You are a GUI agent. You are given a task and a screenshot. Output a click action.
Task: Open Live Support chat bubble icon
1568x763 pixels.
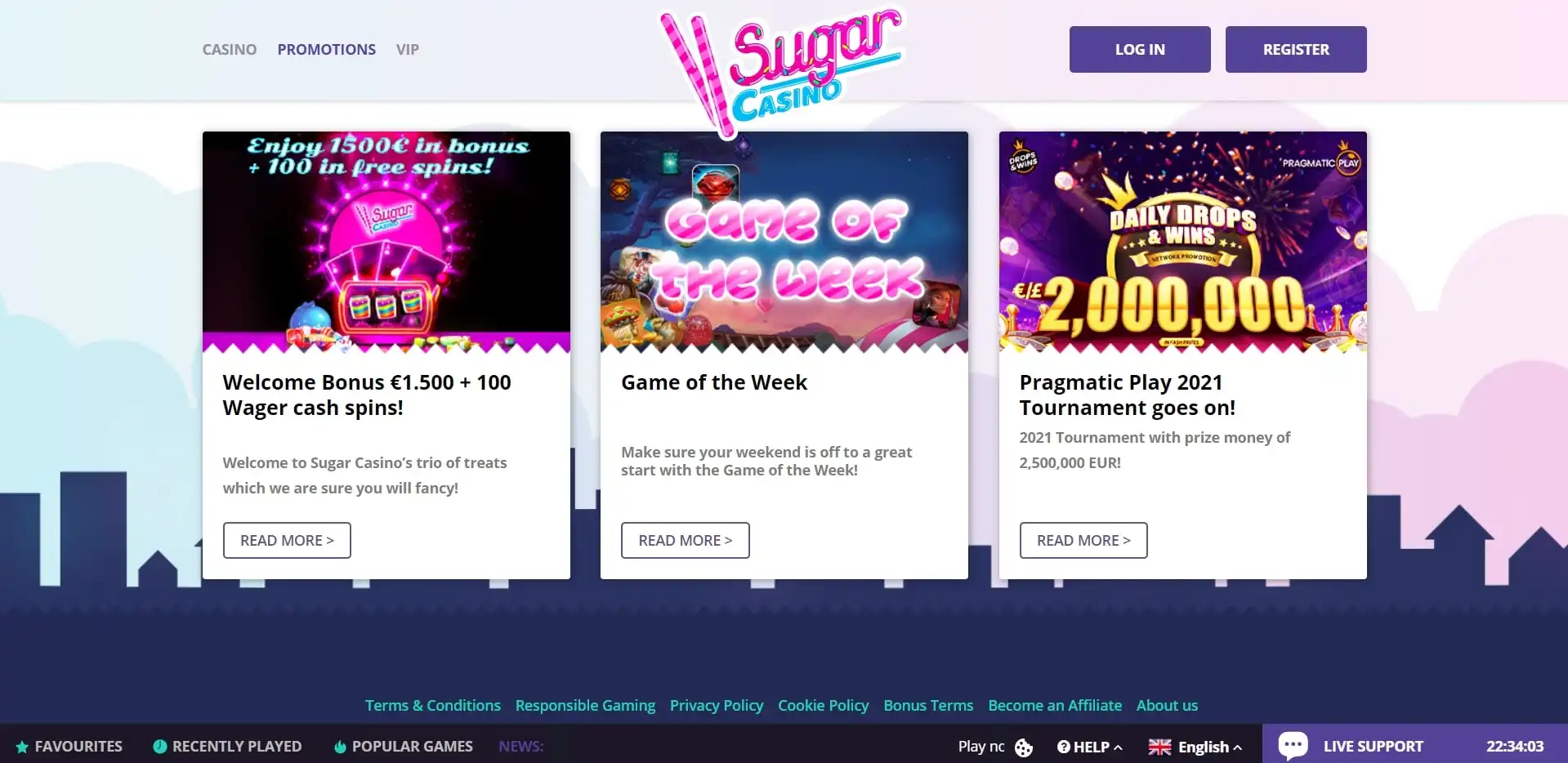(1293, 745)
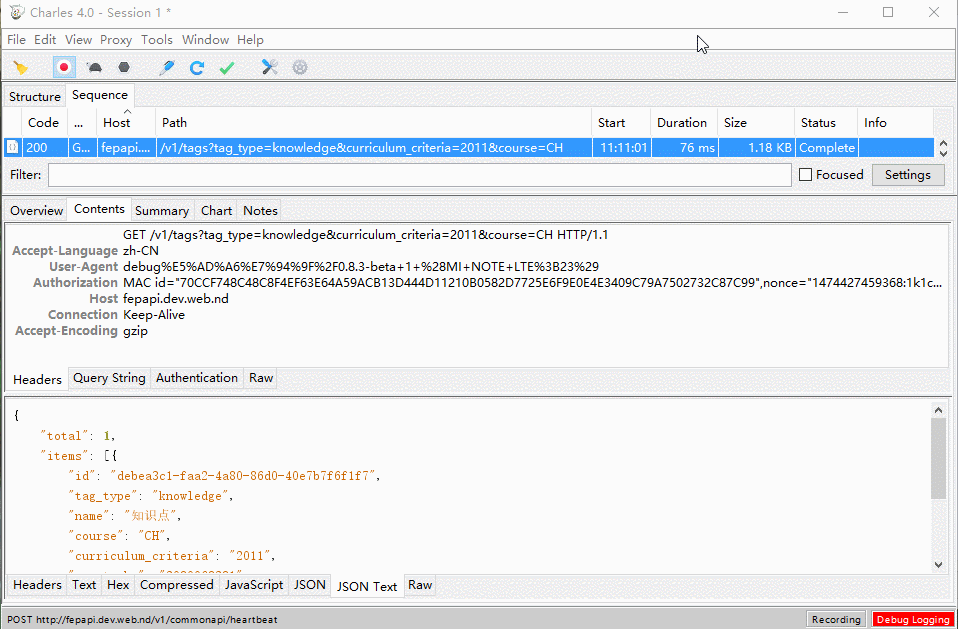The height and width of the screenshot is (629, 958).
Task: Open Tools using the wrench icon
Action: [x=268, y=67]
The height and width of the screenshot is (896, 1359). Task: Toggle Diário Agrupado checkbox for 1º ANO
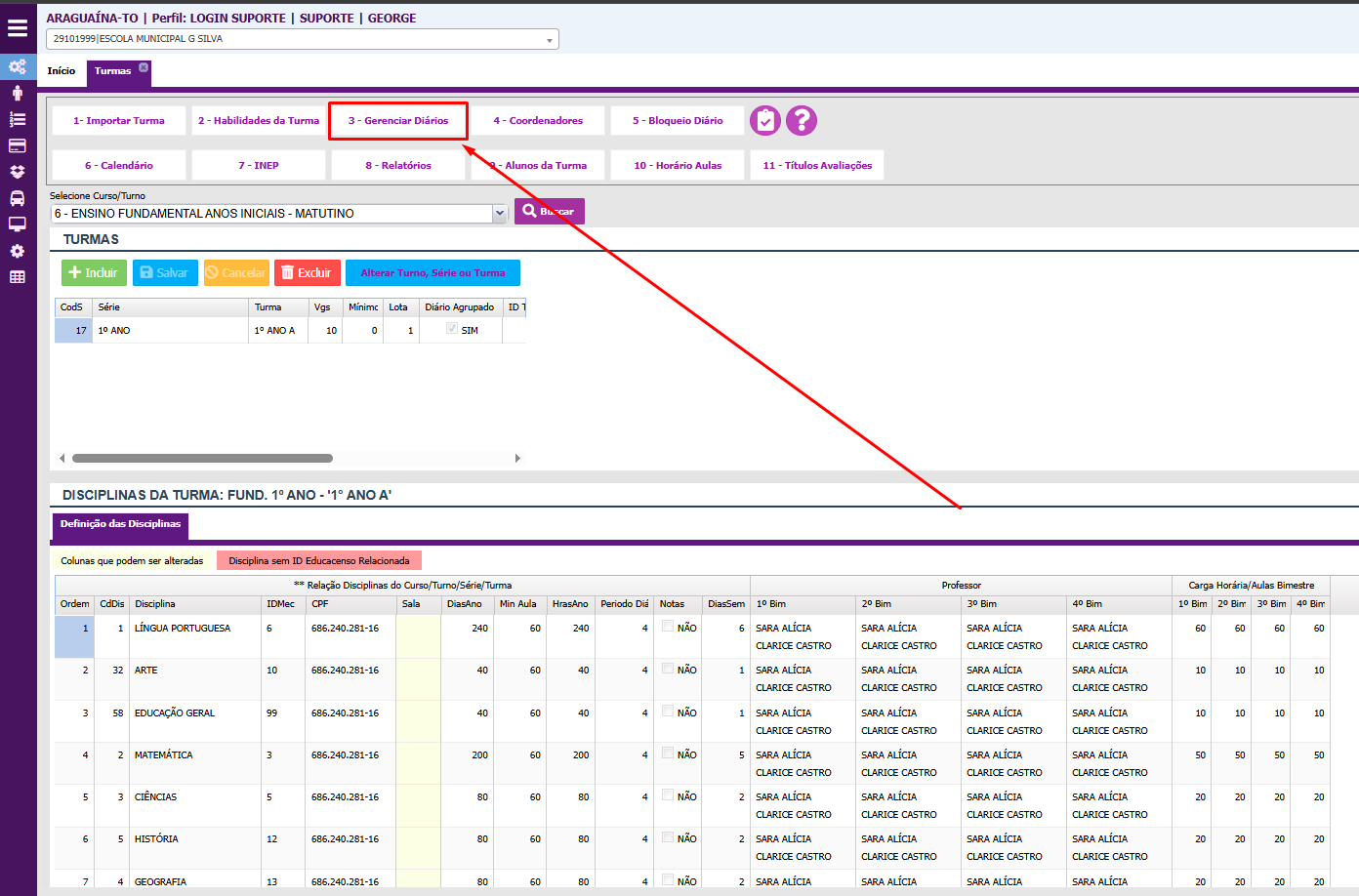point(452,329)
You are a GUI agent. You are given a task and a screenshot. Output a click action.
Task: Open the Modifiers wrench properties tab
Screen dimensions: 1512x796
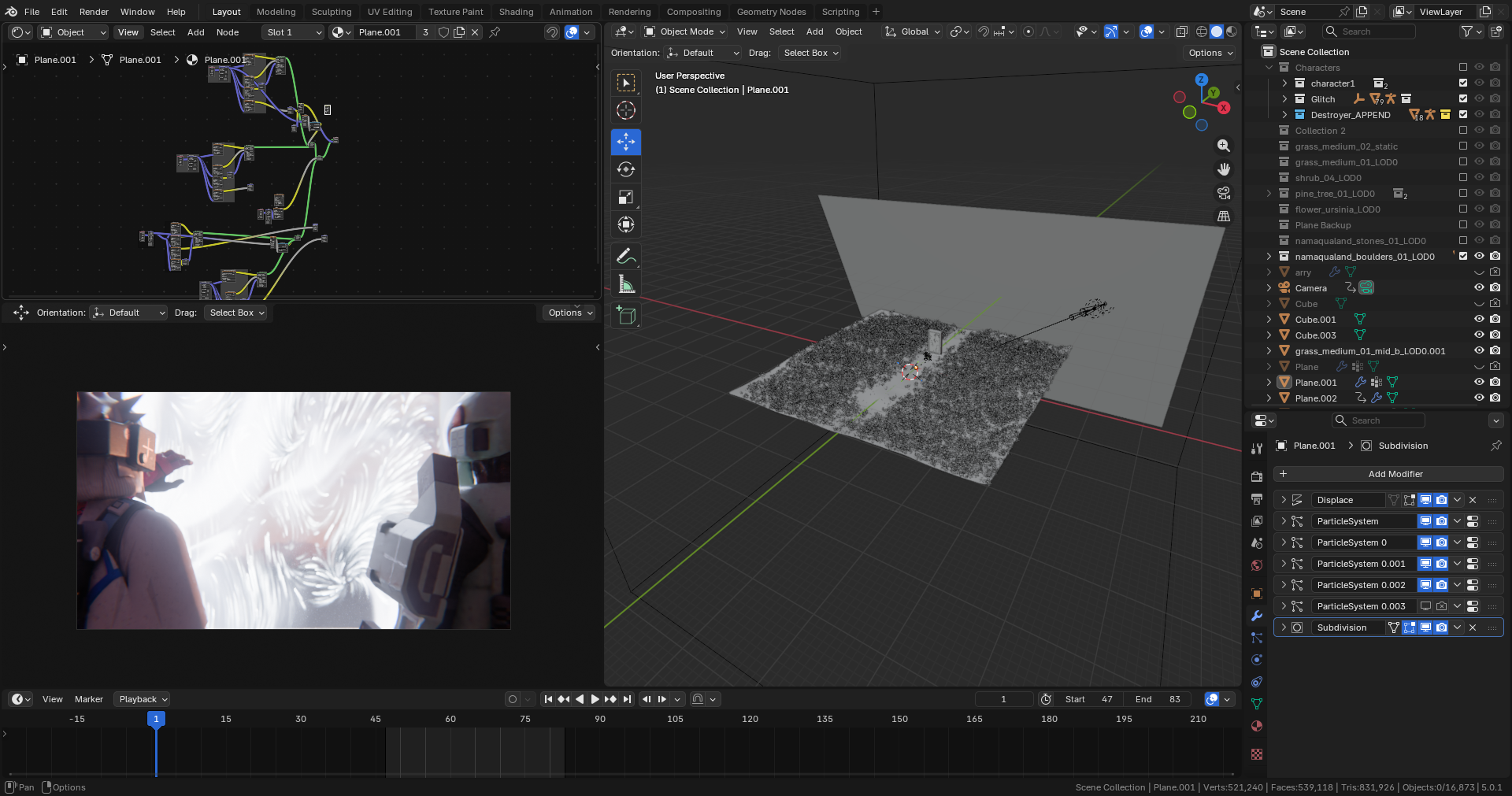pos(1257,616)
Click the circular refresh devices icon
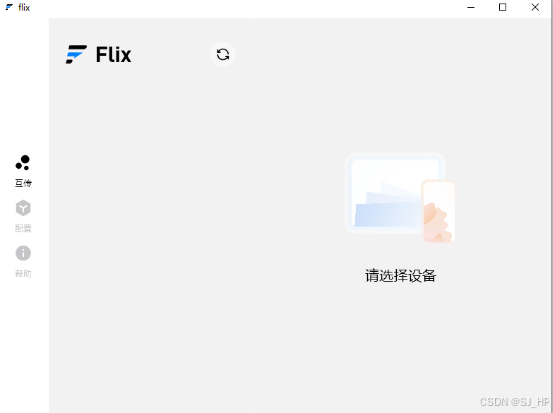This screenshot has width=553, height=413. point(223,54)
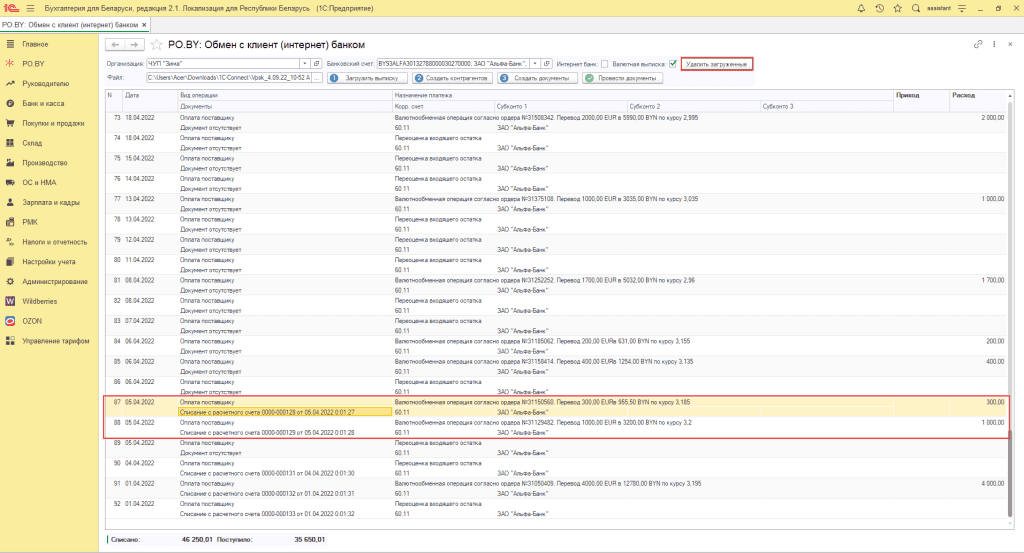This screenshot has width=1024, height=553.
Task: Enable the Интернет банк checkbox
Action: [605, 63]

__Goal__.
Write out every line of the listing above exactly, leaving out the pictures.

__Reply__.
You are a GUI agent. You are given a task and a screenshot. Output a click action.
Task: Open Live Support chat bubble icon
1568x763 pixels.
(1293, 745)
The height and width of the screenshot is (629, 958).
Task: Open Tools using the wrench icon
Action: [x=268, y=67]
The height and width of the screenshot is (896, 1359). Task: Toggle Diário Agrupado checkbox for 1º ANO
point(452,329)
You are a GUI agent. You are given a task and a screenshot. Output a click action.
Task: Open the Modifiers wrench properties tab
Screen dimensions: 1512x796
pos(1257,616)
Click the circular refresh devices icon
This screenshot has width=553, height=413. point(223,54)
This screenshot has width=1024, height=553.
Task: Enable the Интернет банк checkbox
Action: [605, 63]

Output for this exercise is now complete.